Baghdad - Agencies
July was recorded as Iraq\'s deadliest month in two years
Iraq attacks mainly targeting security force personnel killed at least 33 people on Thursday, officials said, after government figures showed July was the bloodiest month in almost
two years.
At least 39 people have been killed in violence in the first two days of August, which have seen a number of attacks on security forces and their facilities, including a prison, a military site and checkpoints.
At least nine people were killed and at least 32 wounded in a car bombing in the Husseiniyah area of north Baghdad, medical officials said.
In the northern oil city of Kirkuk, militants attacked the home of a Turkmen family, cutting the throats of a father, mother and two daughters, an AFP correspondent reported.
Gunmen killed seven soldiers and wounded 11 others in three separate attacks south of the city, according to security and medical officials and Shalal Abed Ahmed, mayor of Tuz Khurmatu, where one of the attacks took place.
Gunmen also shot dead four police in Tikrit, north of Baghdad, while three members of the Sahwa anti-Qaeda militia were killed by a bomb near Balad, also north of the capital, security and medical officials said.
And gunmen attacked a checkpoint near a police station northeast of Samarra, killing one police and one Sahwa member, a police captain and a hospital source in Samarra said.

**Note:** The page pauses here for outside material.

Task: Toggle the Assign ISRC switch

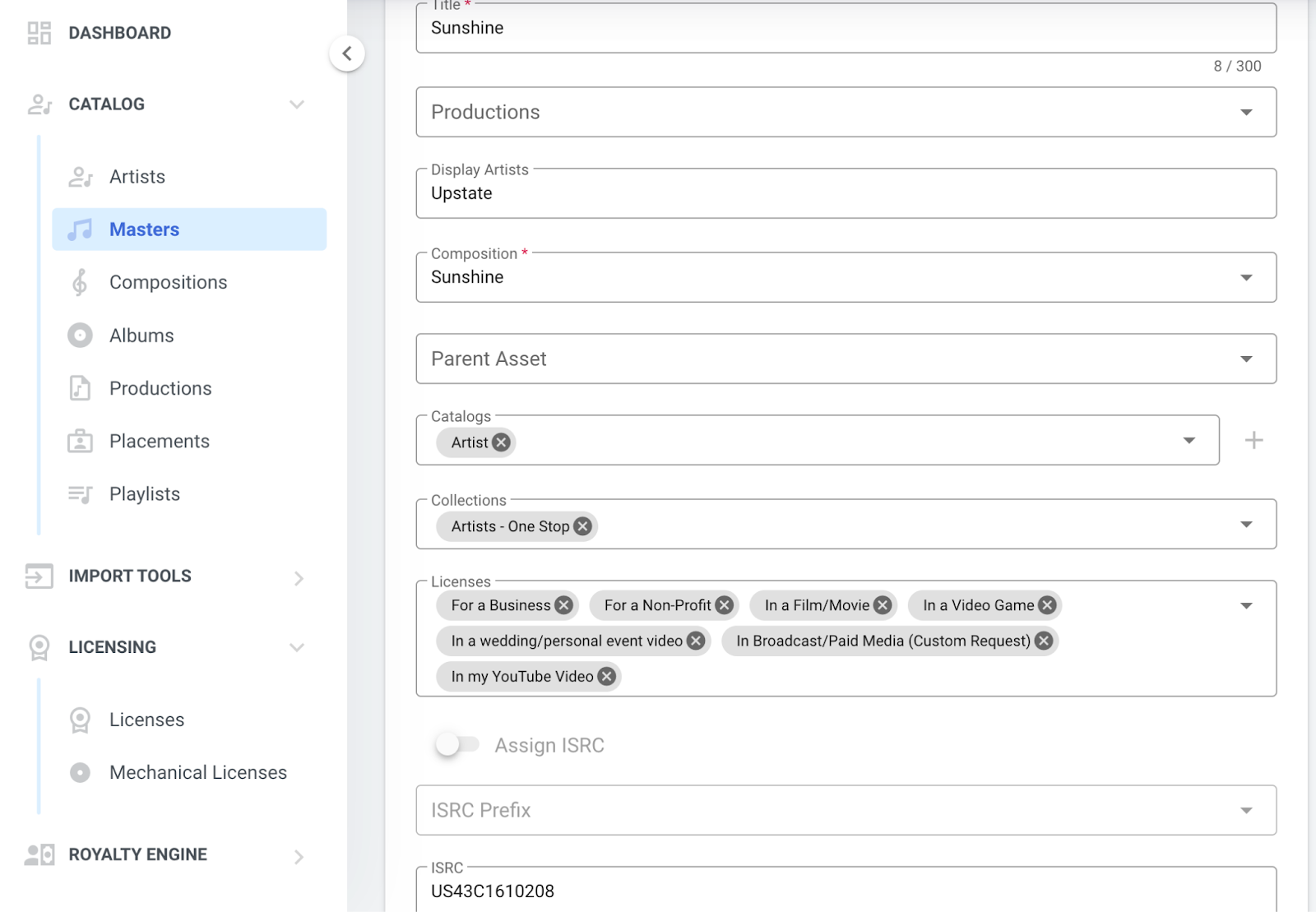Action: tap(456, 745)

An army officer said that gunmen attacked a checkpoint near Dujail, north of Baghdad, killing a soldier and kidnapping four others.
And Colonel Obeid Ibrahim al-Kataa was killed along with two other police in clashes with gunmen who tried to take control of a checkpoint in al-Rutba, in the far west, police officers said.

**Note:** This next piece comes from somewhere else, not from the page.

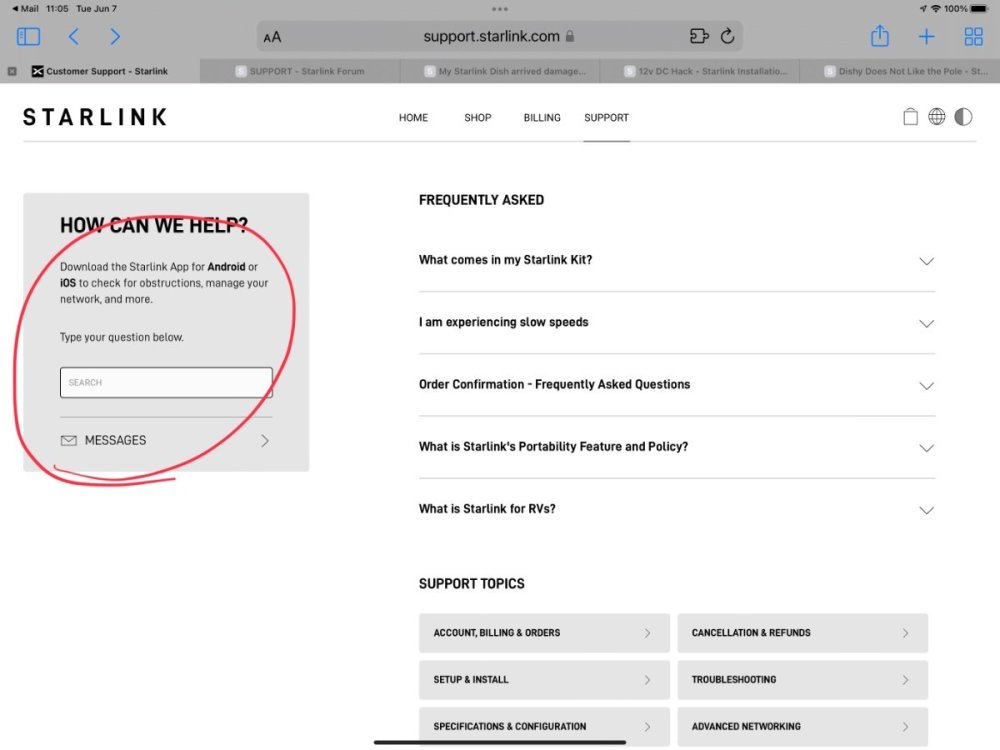Go to SHOP in navigation

coord(478,118)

In the Euphrates Valley, a police major said a patrol was hit by a roadside bomb in Haditha, wounding four police, while three police were wounded in another attack by gunmen on a checkpoint east of the town.
South of Kirkuk, six gunmen wearing explosive belts tried to attack a military site but five of them were killed and the sixth seriously wounded and the attack failed, Staff Brigadier General Mohammed Khalaf Saeed al-Dulaimi said.
And a police captain said that three gunmen, one of them wearing an explosive belt, tried to attack a police checkpoint in Baiji, north of Baghdad, but all three were killed.
Al-Qaeda front group the Islamic State of Iraq has said it will look to retake territory in the Muslim holy month of Ramadan in an offensive slammed by Washington as “cowardly”, and appealed for Sunni Arab tribes to send fighters in a recording posted in the name of its leader, Abu Bakr al-Baghdadi.
The message posted on various jihadist forums said the ISI would begin targeting judges and prosecutors, and try to help its prisoners break out of jails.
The latest violence comes a day after official figures put the number of people killed in attacks in July at 325, the highest monthly death toll since August 2010.
While violence has decreased compared to its peak in 2006 and 2007, attacks remain common across Iraq. There were attacks on 27 of the 31 days in July.